-- Opening Marker --

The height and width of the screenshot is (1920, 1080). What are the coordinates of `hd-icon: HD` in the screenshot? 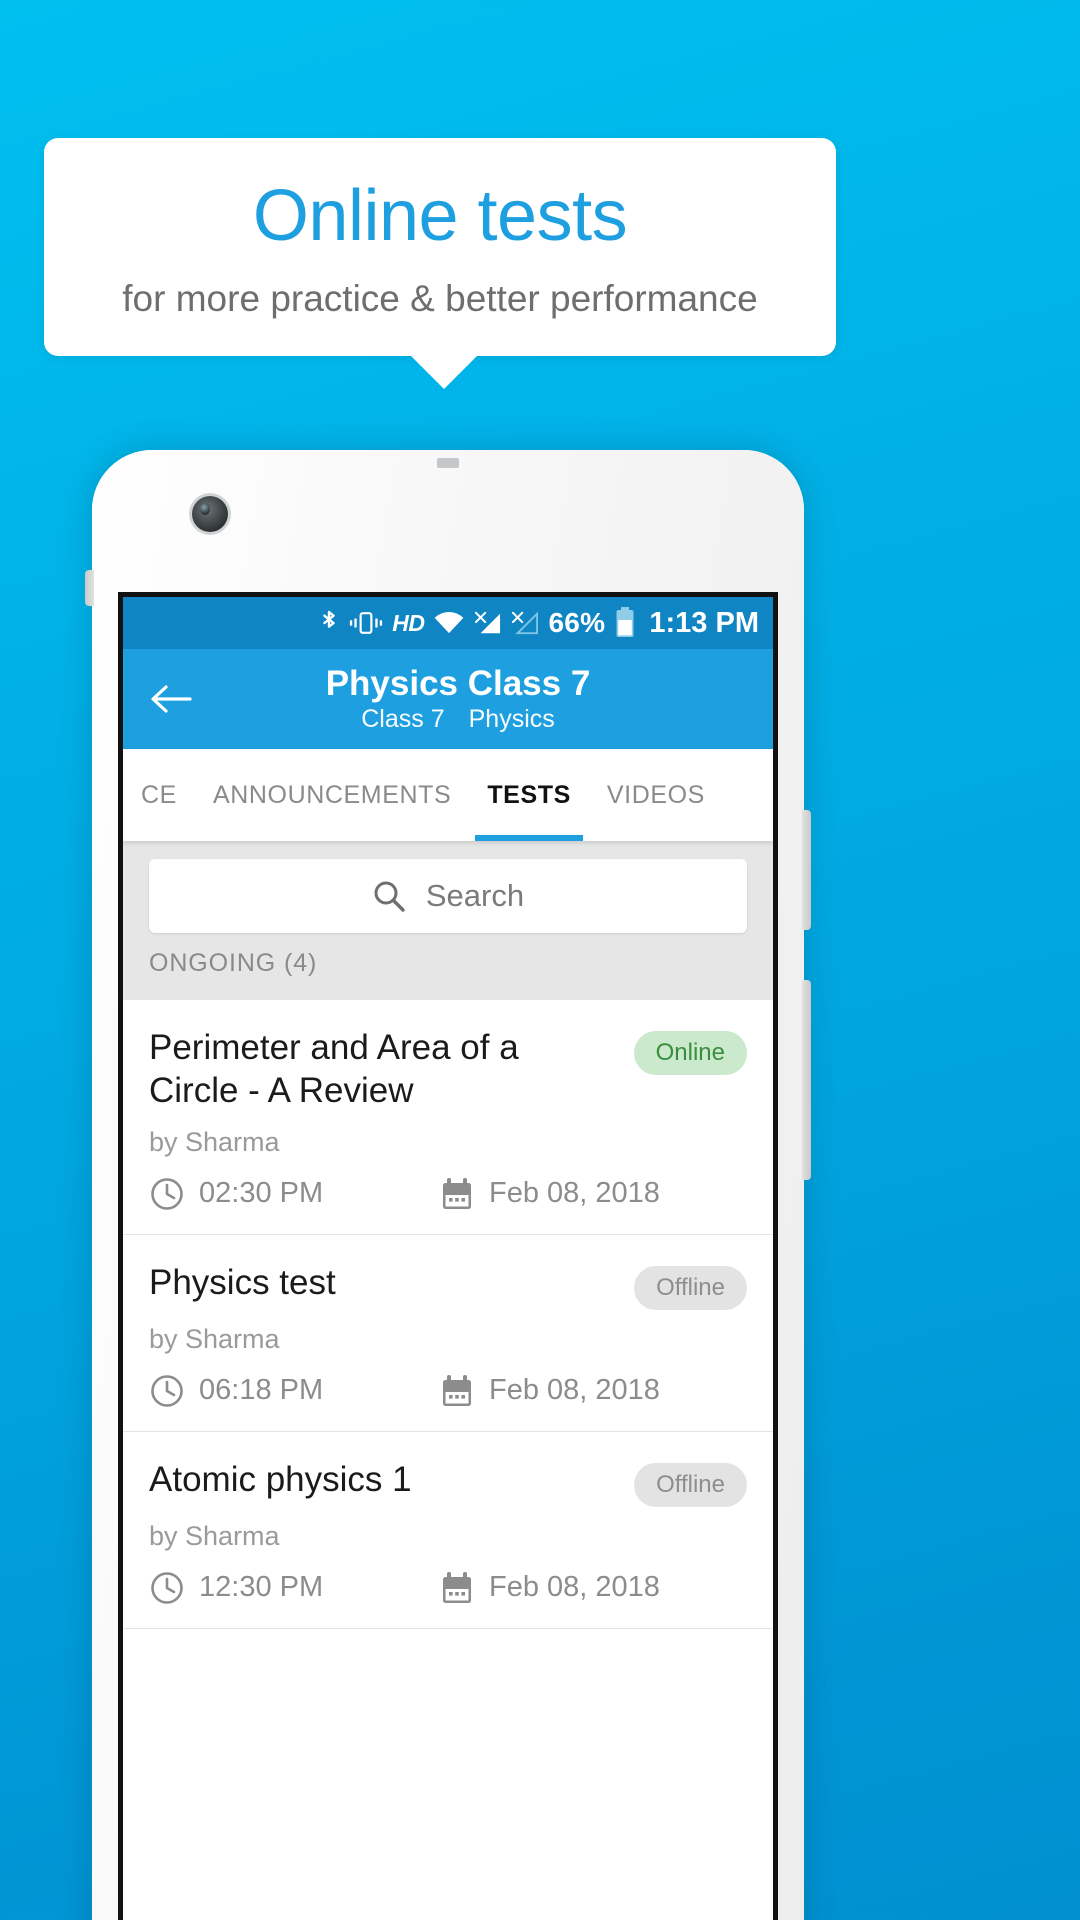 It's located at (408, 622).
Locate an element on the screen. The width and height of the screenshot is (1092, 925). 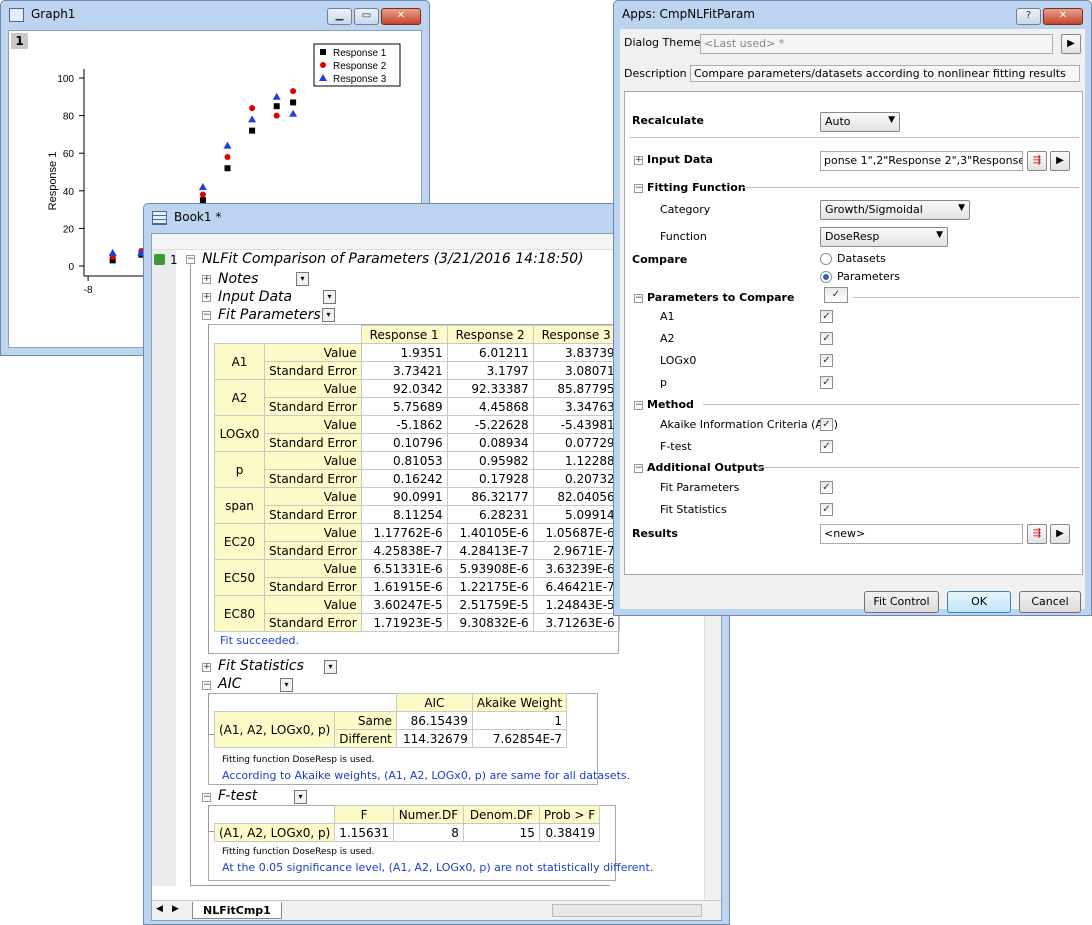
section-input-data: Input Data is located at coordinates (255, 297).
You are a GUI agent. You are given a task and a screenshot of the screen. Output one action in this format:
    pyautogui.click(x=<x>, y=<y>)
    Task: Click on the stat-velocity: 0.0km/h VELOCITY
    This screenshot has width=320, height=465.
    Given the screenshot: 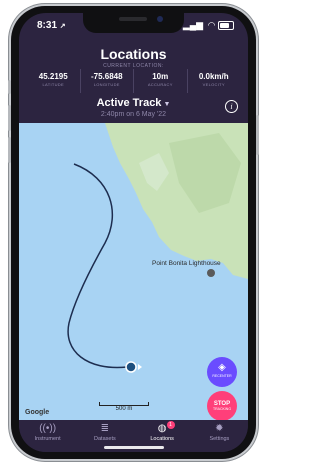 What is the action you would take?
    pyautogui.click(x=214, y=80)
    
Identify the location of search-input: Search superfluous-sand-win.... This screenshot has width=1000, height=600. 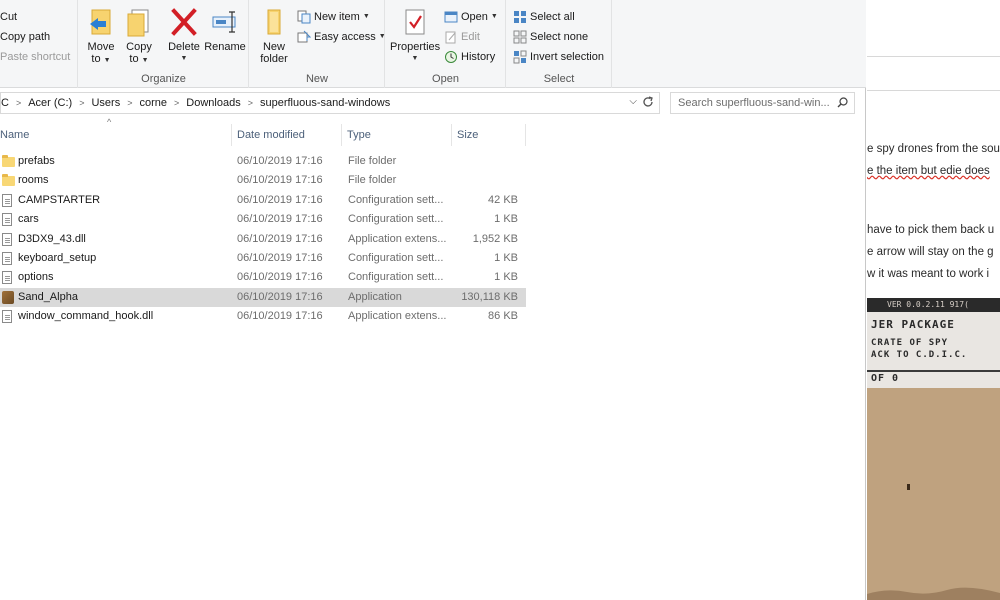
(762, 103).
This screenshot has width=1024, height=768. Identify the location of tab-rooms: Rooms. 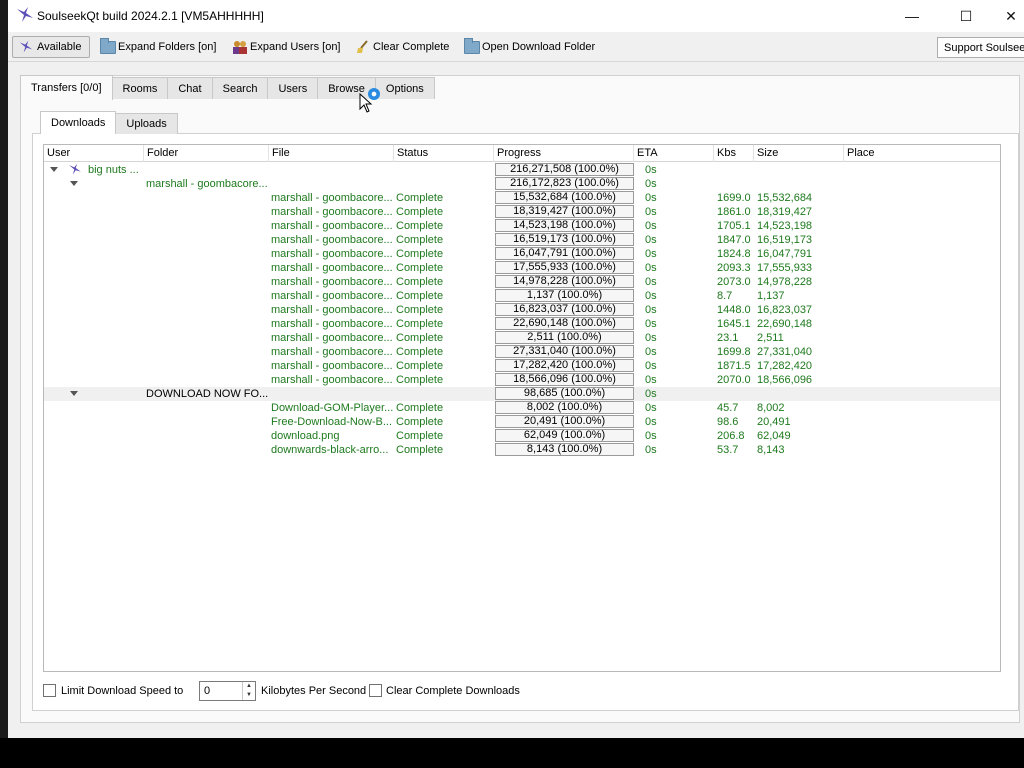
(140, 88).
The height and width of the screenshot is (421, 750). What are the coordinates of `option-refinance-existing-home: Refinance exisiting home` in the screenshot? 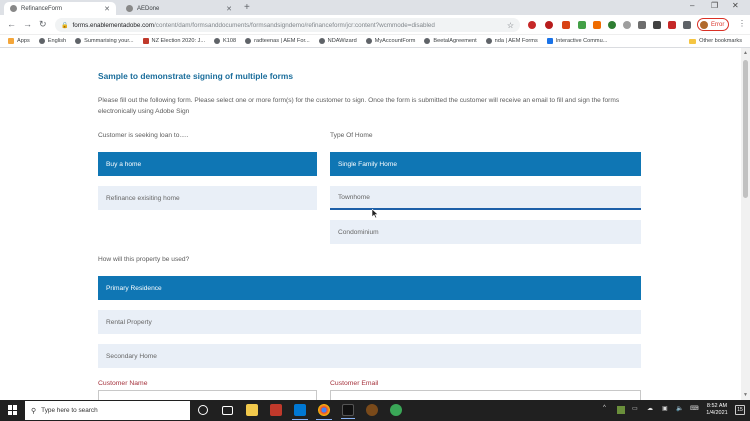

-- Closing Marker --

** EXERCISE **
Rewrite the items from the line with "Identify the location of search-input: Search" through the end of the items, replacing "location" with "position" and keeping everything else the same. Leave the pictures out of your answer.

** ANSWER TO THE EXERCISE **
Identify the position of search-input: Search superfluous-sand-win.... This screenshot has width=1000, height=600. 
(762, 103).
This screenshot has width=1024, height=768. Identify the position of tab-rooms: Rooms. 
(140, 88).
The height and width of the screenshot is (421, 750). What are the coordinates of `option-refinance-existing-home: Refinance exisiting home` in the screenshot? 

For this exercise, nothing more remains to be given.